NCLAT: CoC has Discretionary Power Over Payment of Performance Linked Incentive Fee, NCLT/NCLAT Cannot Interfere with CoC’s Decision
The National Company Law Appellate Tribunal (NCLAT), Principal Bench, comprising of Justice Ashok Bhushan (Chairperson) and Shri Barun Mitra (Technical Member), has held that the payment of performance linked incentive fee to the Insolvency Resolution Professional/Resolution Professional under Regulation 34B of Insolvency and Bankruptcy Board of India (Insolvency Resolution Process for Corporate Persons) Regulations, 2016 lies within the discretion of Committee of Creditors (CoC).
The bench clarified that if the CoC refuses to pay such incentive fee, then the Adjudicating Authority or Appellate Authority does not possess the jurisdiction to interfere with CoC’s decision.

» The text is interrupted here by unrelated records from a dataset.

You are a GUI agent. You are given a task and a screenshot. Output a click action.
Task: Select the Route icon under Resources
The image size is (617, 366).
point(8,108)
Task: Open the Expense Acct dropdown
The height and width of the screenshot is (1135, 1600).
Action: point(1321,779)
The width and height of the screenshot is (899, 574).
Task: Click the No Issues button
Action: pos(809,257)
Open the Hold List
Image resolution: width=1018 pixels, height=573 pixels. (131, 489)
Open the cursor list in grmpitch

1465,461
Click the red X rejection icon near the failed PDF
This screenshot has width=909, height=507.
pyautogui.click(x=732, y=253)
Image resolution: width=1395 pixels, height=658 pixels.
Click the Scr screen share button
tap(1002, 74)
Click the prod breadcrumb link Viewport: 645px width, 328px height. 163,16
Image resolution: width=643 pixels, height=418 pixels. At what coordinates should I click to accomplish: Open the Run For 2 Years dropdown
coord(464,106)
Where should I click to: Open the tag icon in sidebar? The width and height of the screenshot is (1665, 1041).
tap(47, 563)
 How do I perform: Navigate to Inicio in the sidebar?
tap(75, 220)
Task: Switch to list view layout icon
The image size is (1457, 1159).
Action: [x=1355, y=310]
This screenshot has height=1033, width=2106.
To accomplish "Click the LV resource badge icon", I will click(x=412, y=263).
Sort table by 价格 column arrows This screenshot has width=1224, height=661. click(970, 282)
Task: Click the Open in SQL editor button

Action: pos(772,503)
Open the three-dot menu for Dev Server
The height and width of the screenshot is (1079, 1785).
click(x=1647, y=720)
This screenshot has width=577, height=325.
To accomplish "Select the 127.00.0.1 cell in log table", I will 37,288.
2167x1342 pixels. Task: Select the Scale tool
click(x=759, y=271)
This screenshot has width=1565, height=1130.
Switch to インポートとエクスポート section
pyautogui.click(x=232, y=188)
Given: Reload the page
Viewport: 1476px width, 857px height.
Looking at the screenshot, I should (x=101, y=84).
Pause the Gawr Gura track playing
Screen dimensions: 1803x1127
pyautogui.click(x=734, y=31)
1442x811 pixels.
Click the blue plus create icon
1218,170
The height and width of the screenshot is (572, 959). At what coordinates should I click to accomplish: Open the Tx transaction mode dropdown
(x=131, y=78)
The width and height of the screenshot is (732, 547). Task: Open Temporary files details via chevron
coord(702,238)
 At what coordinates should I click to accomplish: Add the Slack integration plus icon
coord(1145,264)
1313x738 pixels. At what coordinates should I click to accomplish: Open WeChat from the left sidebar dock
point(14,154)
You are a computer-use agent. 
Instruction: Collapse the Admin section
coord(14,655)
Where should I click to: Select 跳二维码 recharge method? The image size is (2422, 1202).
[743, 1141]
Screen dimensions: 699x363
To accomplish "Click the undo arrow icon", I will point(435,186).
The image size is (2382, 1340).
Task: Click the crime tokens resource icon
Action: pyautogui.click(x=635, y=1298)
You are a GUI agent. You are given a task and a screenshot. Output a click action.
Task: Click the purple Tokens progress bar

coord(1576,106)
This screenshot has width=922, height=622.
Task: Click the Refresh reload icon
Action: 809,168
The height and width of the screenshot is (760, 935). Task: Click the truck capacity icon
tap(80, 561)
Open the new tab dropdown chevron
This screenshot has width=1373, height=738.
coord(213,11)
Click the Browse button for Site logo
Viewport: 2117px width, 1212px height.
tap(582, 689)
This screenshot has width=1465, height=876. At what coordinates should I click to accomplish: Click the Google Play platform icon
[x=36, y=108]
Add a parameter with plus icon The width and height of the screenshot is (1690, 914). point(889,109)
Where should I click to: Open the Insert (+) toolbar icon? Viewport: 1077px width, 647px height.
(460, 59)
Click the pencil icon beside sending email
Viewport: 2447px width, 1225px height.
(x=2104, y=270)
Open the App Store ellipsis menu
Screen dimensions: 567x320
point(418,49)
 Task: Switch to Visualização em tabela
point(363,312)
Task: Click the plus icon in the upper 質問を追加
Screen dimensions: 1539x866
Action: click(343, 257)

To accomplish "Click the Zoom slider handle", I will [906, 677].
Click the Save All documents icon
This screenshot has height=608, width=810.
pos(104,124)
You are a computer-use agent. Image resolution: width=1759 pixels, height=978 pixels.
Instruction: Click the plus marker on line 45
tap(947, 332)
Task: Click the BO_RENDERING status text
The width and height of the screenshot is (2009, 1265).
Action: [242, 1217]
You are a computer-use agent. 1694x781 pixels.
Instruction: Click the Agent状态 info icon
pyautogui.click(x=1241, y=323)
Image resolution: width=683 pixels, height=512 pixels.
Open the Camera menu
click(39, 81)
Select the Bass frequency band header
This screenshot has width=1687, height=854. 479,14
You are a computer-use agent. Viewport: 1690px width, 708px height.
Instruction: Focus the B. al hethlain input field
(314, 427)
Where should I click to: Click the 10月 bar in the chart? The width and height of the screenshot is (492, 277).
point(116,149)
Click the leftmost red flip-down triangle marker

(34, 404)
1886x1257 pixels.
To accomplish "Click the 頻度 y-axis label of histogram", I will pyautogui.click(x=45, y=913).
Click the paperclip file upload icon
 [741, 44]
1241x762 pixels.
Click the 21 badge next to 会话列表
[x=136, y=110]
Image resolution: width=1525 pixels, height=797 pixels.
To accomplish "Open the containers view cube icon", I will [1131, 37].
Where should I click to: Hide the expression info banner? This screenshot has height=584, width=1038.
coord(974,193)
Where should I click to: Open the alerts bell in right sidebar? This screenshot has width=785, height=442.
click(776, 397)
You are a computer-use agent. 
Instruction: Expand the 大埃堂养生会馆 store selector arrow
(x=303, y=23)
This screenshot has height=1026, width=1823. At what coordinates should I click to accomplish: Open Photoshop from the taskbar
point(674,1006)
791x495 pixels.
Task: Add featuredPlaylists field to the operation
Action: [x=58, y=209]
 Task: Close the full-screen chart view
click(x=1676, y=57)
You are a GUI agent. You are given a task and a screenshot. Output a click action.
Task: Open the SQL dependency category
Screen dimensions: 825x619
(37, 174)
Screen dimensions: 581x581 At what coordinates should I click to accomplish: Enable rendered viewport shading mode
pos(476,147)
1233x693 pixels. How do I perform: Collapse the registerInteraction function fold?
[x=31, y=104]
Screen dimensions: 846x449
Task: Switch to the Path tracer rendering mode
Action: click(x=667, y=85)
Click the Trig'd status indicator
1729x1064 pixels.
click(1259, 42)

In the present case, on 26 April, 2022, Yashasvi Yarns Limited (Corporate Debtor) was admitted into Corporate Insolvency Resolution Process (CIRP) by the National Company Law Tribunal (NCLT/Adjudicating Authority).
Ravindra Kumar Goyal (Resolution Professional/Appellant) was appointed as the Interim Resolution Professional and thereafter as the Resolution Professional. A Resolution Plan was approved for the Corporate Debtor by the CoC.
Regulation 34B (4) of Insolvency and Bankruptcy Board of India (Insolvency Resolution Process for Corporate Persons) Regulations, 2016 (CIRP Regulations) grants discretion to CoC to pay performance linked incentive fees to the IRP/Resolution Professional.
The Resolution Professional claimed Rs. 21,33,000 as performance linked incentive fee for timely resolution and Rs. 11,64,256 for value maximization. The CoC rejected the claim with 91.55 per cent voting.
Afterwards, the Resolution Professional filed an application before NCLT seeking payment of such performance linked incentive. The NCLT rejected the application.
Aggrieved by the same, the Resolution Professional came up in appeal before the NCLAT.
The NCLAT upon perusal of Sub-Regulation 4 of Regulation 34B(4) noted that ‘the committee may decide, in its discretion, to pay performance linked incentive fee.’ The use of two expressions ‘MAY’ and ‘IN ITS DISCRETION’ clarifies that the provision is enabling provision, which vests discretion in the CoC to pay performance linked incentive fee, the bench discerned.
The NCLAT noted that decision of the CoC, approving the Resolution Plan which also contains consideration of resolution regarding performance linked incentive fee is a commercial decision of the Committee of Creditors.
In this regard, the NCLAT affirmed that the law is well settled that the commercial decision of the CoC has to be given due credence and the Adjudicating Authority or the Appellate Authority is not to interfere in the commercial decision of the CoC unless it does not fulfill the requirement of Section 30 of the Insolvency and Bankruptcy Code, 2016.
The NCLAT was of the considered view that the CoC’s refusal to pay performance linked incentive fee cannot be faulted, since it was held to be in accordance with the discretionary power vested with the CoC under Regulation 34B.
The bench observed, “Appellant at best was entitled for consideration of his claim under statutory scheme. When claim is considered and not approved, Appellant has no right to claim that he was mandatorily entitled for payment of performance linked incentive fee…….We thus are satisfied that Appellant had no right to claim performance linked incentive fee and his claim having been considered and rejected by the Committee of Creditors with 91.55% vote share cannot be faulted nor it can be interfered with by the Adjudicating Authority or Appellate Authority in exercise of its jurisdiction.”
Therefore, the NCLAT held that the statute entitled the Resolution Professional for consideration of his claim. However, it cannot be said that the performance linked incentive has to be mandatorily paid. The NCLT or NCLAT do not have the jurisdiction to interfere with the decision of CoC.